L'IFSI de Castelnau-le-Lez est unique en son genre. Fondé en 1974 au sein du centre de rééducation et d'insertion professionnelle (CRIP) que gère l'Union pour la gestion des établissements de caisses d'assurance maladie (Ugecam) Midi-Pyrénées et Languedoc-Roussillon, il est réservé aux travailleurs handicapés. Et nul ne peut y entrer sans ce statut délivré par les commissions départementales de l'autonomie des personnes handicapées (CDAPH), ni sans une notification orientant précisément vers l'une des formations proposées par l'institut : soins infirmiers ou classe préparatoire à la sélection d'entrée, qui totalisent 71 places. Bien sûr, un certificat doit attester que le handicap est compatible avec l'exercice du métier d'infirmier, une contre-indication définitive aux vaccinations, un handicap locomoteur lourd ou sensoriel non appareillé, une affection psychopathologique ou l'épilepsie étant inconciliables avec cette profession.

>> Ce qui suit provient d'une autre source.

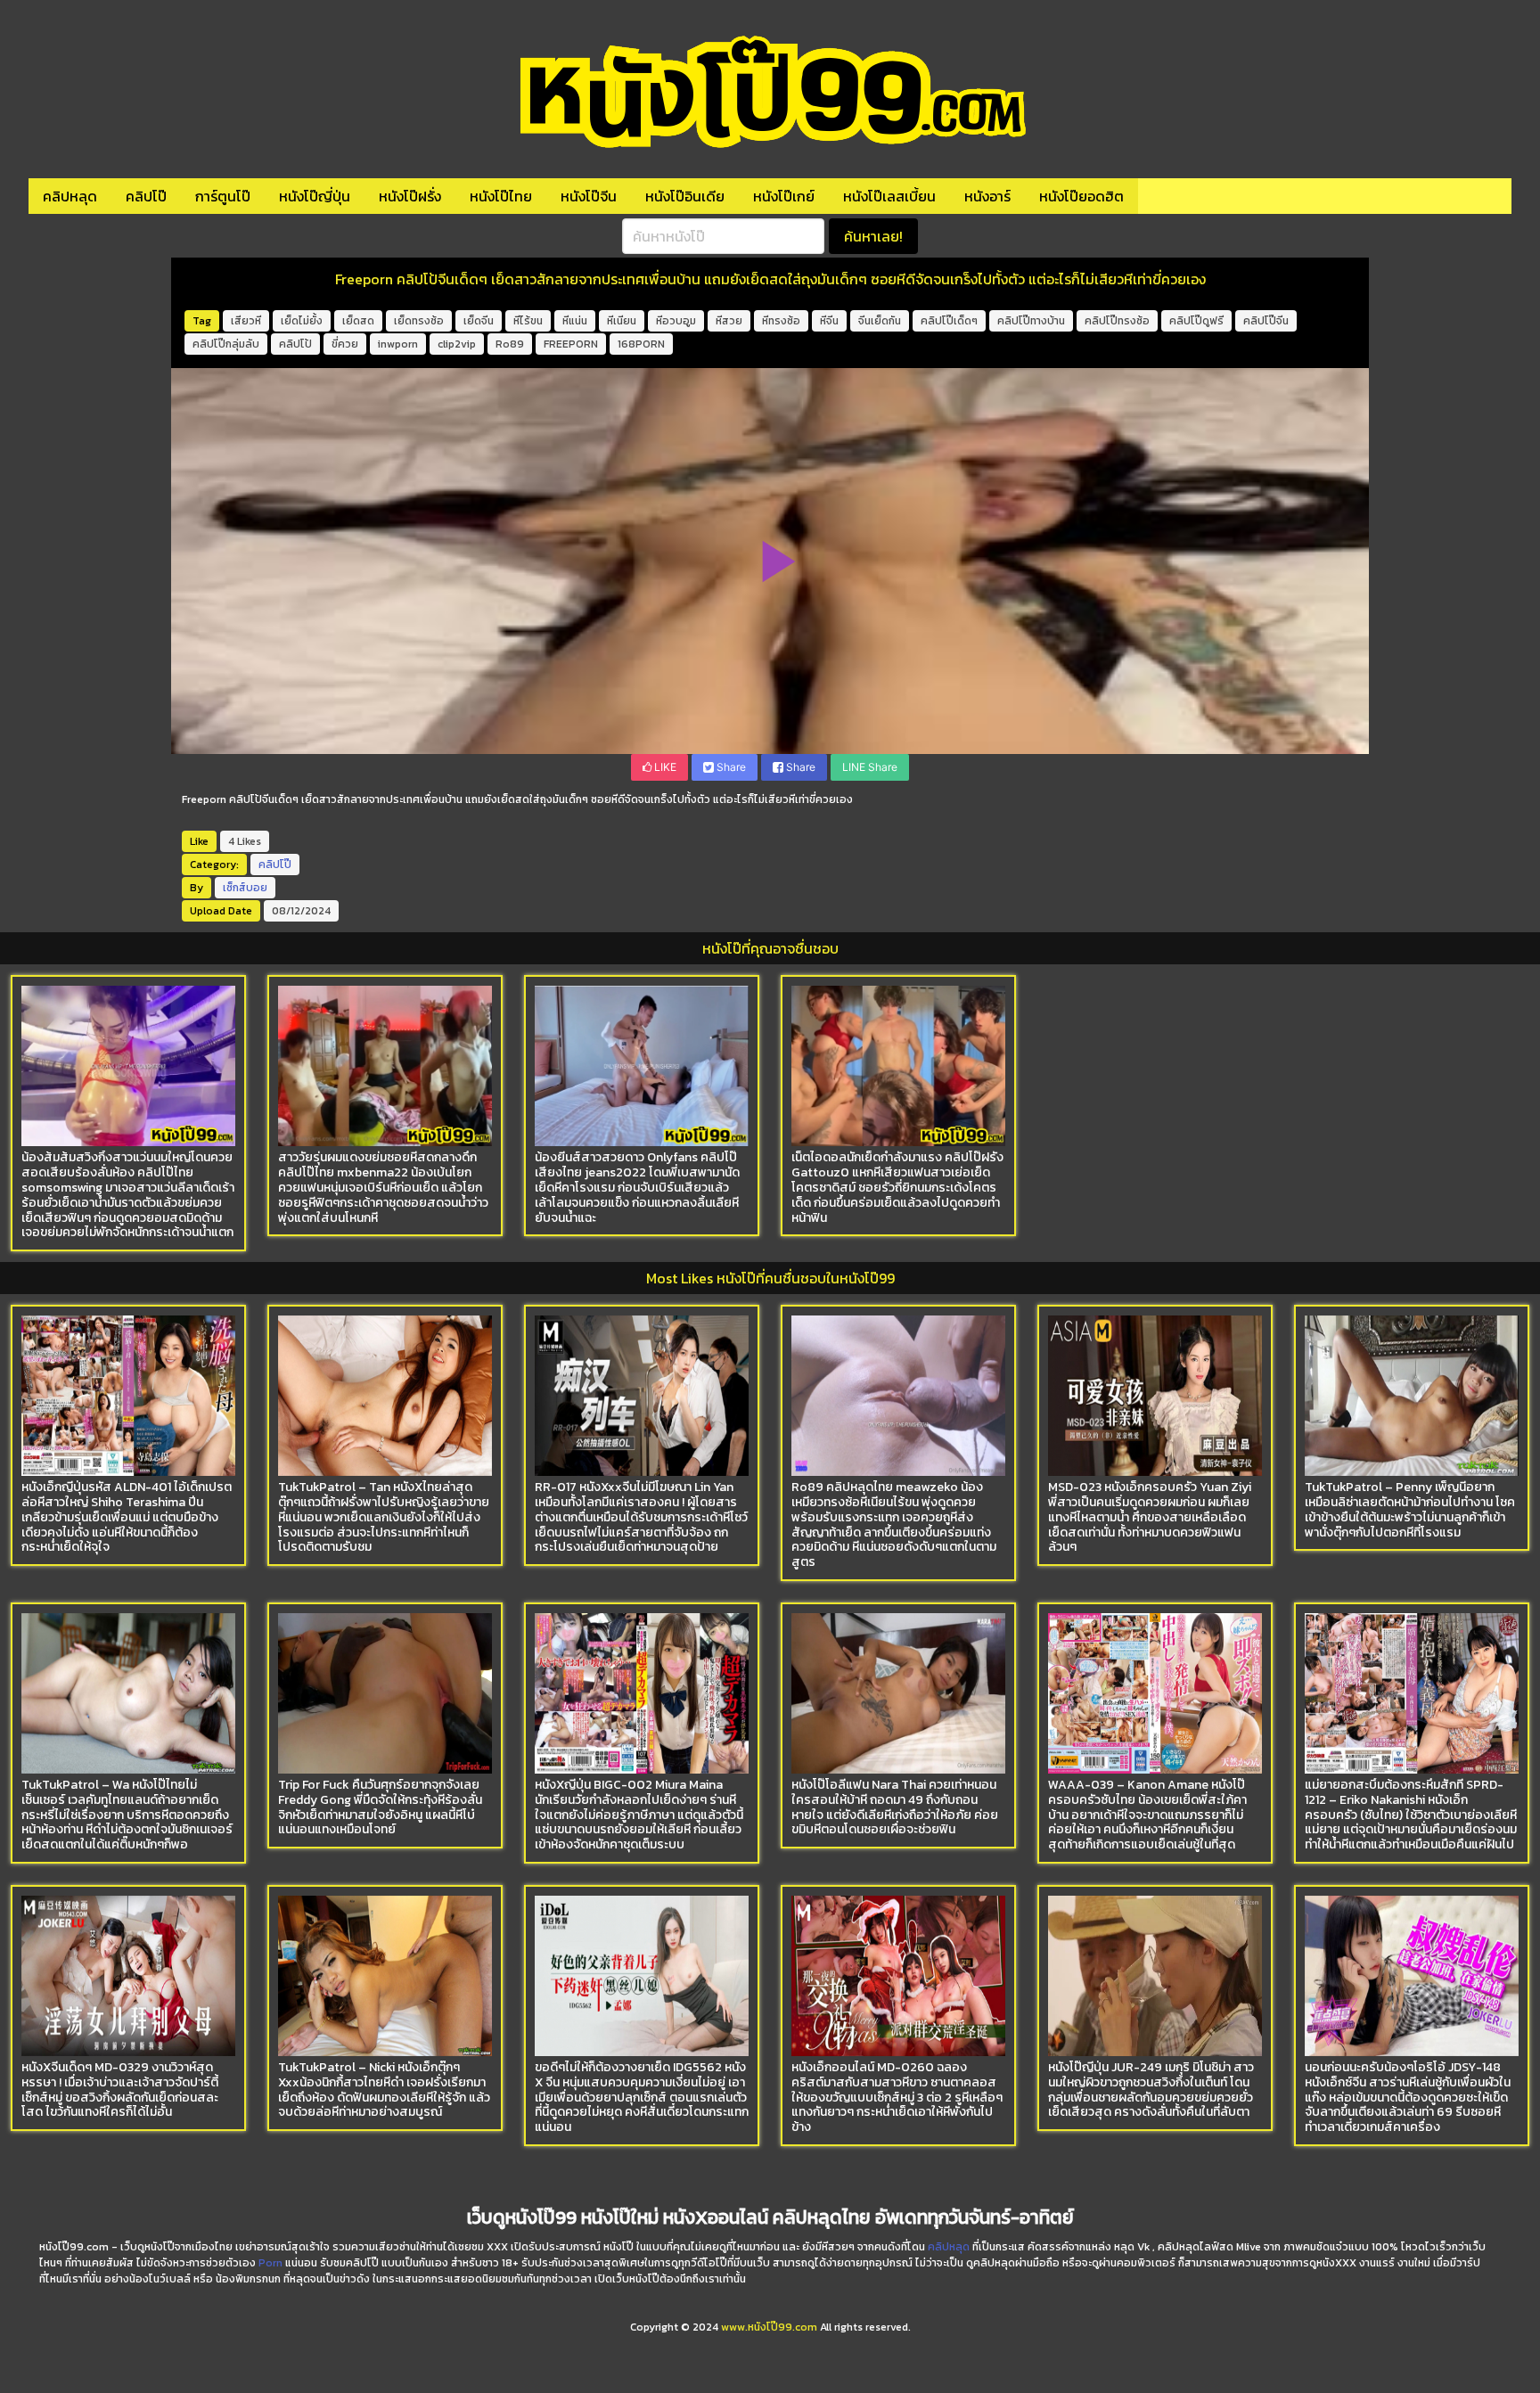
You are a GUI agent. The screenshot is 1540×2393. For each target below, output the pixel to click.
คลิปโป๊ (146, 196)
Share (730, 767)
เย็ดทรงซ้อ (419, 321)
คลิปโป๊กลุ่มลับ (225, 344)
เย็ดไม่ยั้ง (302, 321)
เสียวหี (246, 321)
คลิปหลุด (70, 196)
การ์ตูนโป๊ (222, 196)
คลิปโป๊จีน (1266, 321)
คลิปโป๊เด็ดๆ (949, 321)
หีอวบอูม (676, 321)
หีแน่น (574, 321)
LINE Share (869, 767)
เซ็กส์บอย (245, 888)
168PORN (641, 344)
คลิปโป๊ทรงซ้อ (1117, 321)
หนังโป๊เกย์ (784, 196)
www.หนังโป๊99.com (769, 2327)
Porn (270, 2263)
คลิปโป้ (295, 344)
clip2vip (457, 344)
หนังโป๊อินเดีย (685, 196)
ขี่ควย (345, 344)
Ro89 (510, 344)
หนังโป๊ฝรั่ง (410, 196)
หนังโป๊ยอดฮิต (1081, 196)
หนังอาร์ (987, 196)
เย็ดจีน (478, 321)
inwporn (398, 344)
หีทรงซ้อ (781, 321)
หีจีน (829, 321)
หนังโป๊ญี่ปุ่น (314, 196)
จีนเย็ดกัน (879, 321)
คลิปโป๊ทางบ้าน (1031, 321)
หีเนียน (621, 321)
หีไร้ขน (528, 321)
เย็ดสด (358, 321)
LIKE (663, 767)
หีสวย (729, 321)
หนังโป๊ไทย (501, 196)
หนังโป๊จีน (589, 196)
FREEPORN (571, 344)
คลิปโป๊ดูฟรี (1196, 321)
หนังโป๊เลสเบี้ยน (889, 196)
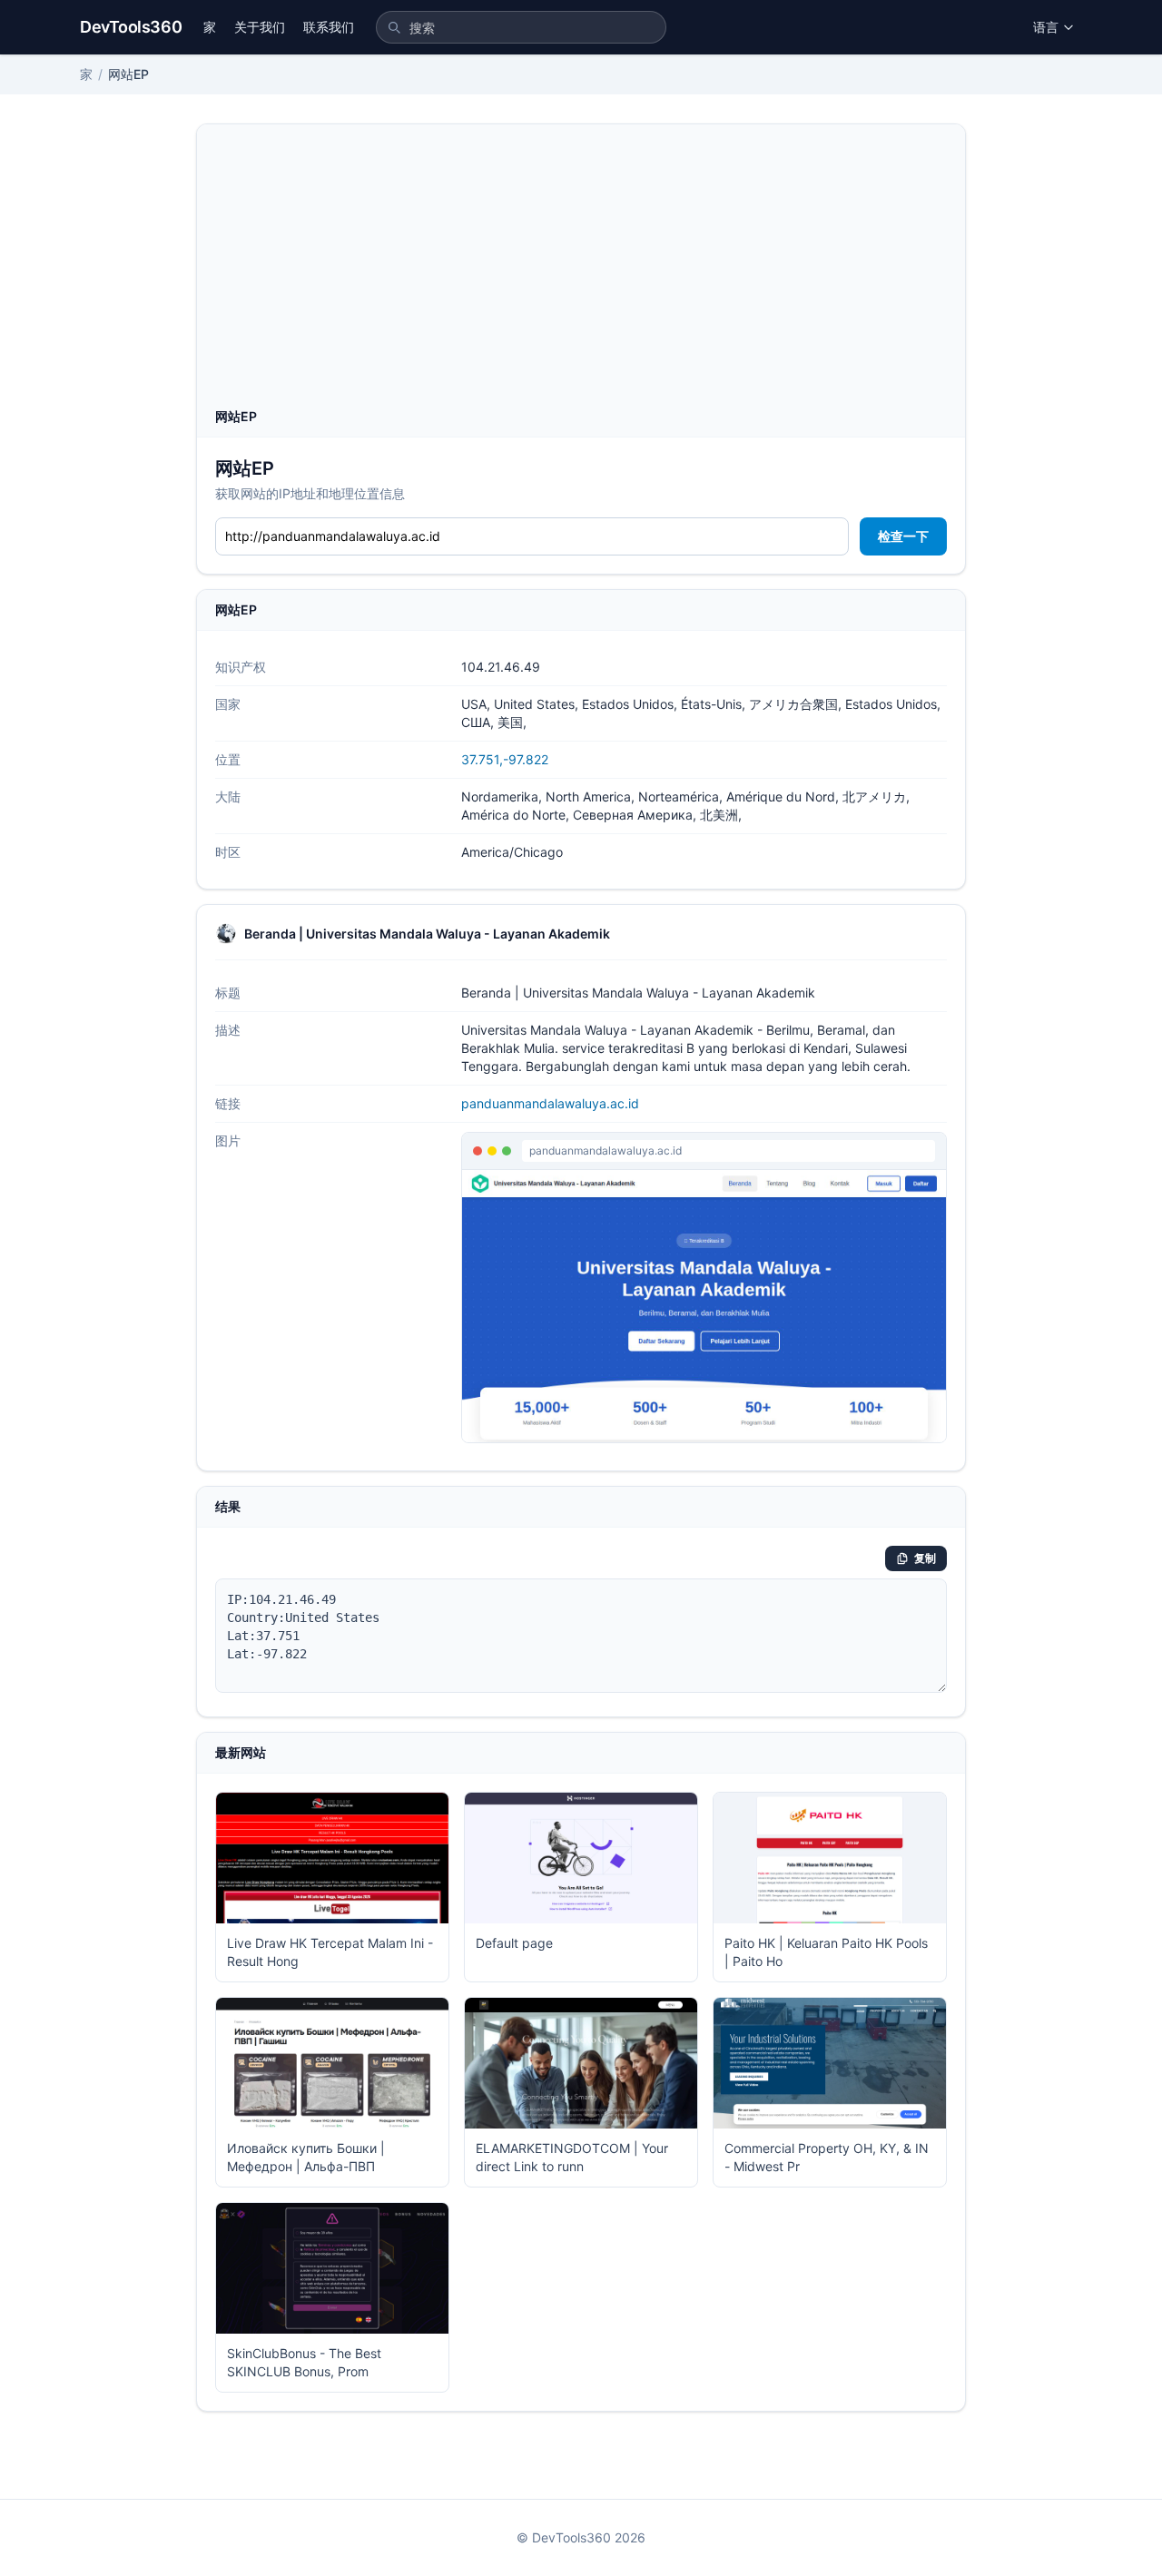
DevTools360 (131, 26)
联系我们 (328, 26)
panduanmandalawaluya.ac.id (550, 1103)
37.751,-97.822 (504, 759)
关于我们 (259, 26)
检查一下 (903, 536)
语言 (1046, 26)
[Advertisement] (581, 271)
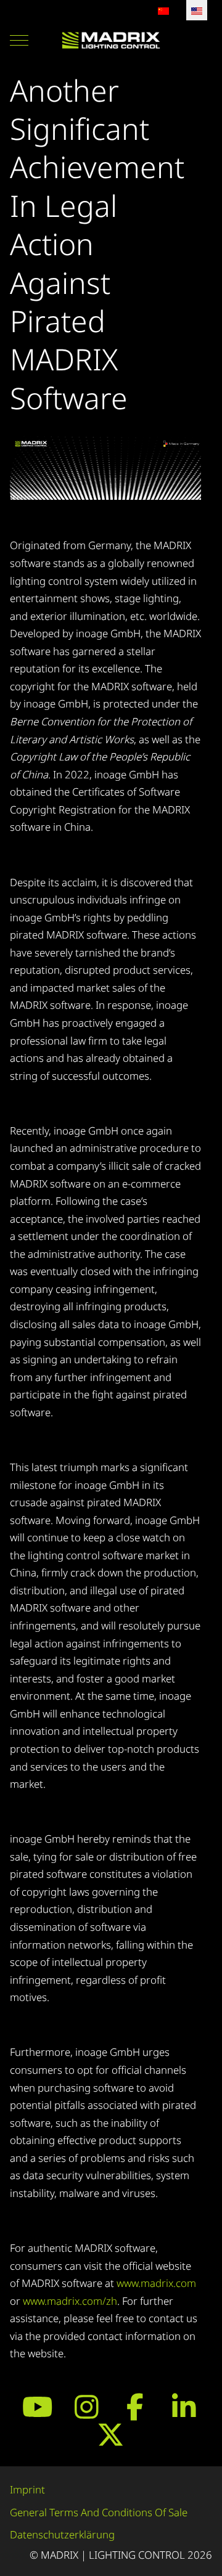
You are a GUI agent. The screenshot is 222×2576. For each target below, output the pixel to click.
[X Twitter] (111, 2434)
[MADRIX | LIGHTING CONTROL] (111, 40)
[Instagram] (87, 2406)
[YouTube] (38, 2406)
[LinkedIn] (184, 2406)
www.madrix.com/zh (70, 2301)
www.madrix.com (156, 2283)
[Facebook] (135, 2406)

Etonnamment, pour une tâche où la manipulation des patients est fréquente, de nombreux stagiaires présentent des problèmes de dos. Patrice Thuaud, directeur du pôle santé du CRIP et ancien cadre infirmier, qui a autrefois travaillé sur les lombalgies dans la profession, n'en est pas étonné. « En général, ce n'est pas un problème, pour de multiples raisons : d'abord, parce que les personnes qui ont eu un accident ou une maladie professionnelle apprennent à modifier leur posture et leurs gestes pour ne plus souffrir. Aussi, parce que, pour certains, leurs pathologies ne favorisent pas la posture assise, qui est peu fréquente chez les infirmiers. » Et enfin parce que l'origine de problèmes de dos n'est pas toujours somatique. « Et dans ces conditions interviennent la reconnaissance et la satisfaction au travail, qui sont des éléments porteurs très forts », conclut le responsable. A l'image de Véronique Gagliardi, diplômée en 2007, et qui travaille depuis aux urgences du centre hospitalier universitaire de Montpellier. Déclarée inapte en 2001 de son métier de chauffeur routier, elle a pu intégrer l'IFSI à la rentrée 2004. « Une première fois, l'orientation vers l'IFSI m'a été refusée par la Cotorep, se rappelle-t-elle. Mais à l'époque j'ai fait appel de cette décision, en argumentant qu'il existait des postes d'infirmières physiquement moins éprouvants que d'autres, dans les collèges et lycées, par exemple, ou en milieu pénitentiaire. Même si, dès le départ, les urgences étaient mon objectif, parce qu'on y allie l'accueil et la technique ! »

Au centre, un logement possible

Autre différence avec les élèves infirmiers valides : la moyenne d'âge à l'entrée de l'IFSI de Castelnau-le-Lez se situe autour de 34 ans, contre une vingtaine d'années dans les instituts ordinaires. « Nos stagiaires ont actuellement de 19 à 53 ans », précise Jacques Lalanne, formateur. En outre, ils se répartissent à parts égales entre les deux sexes, alors que les femmes sont généralement surreprésentées dans la profession. « Cela tient probablement au fait que l'on trouve généralement plus d'hommes que de femmes dans les circuits de la reconversion professionnelle », précise Patrice Thuaud.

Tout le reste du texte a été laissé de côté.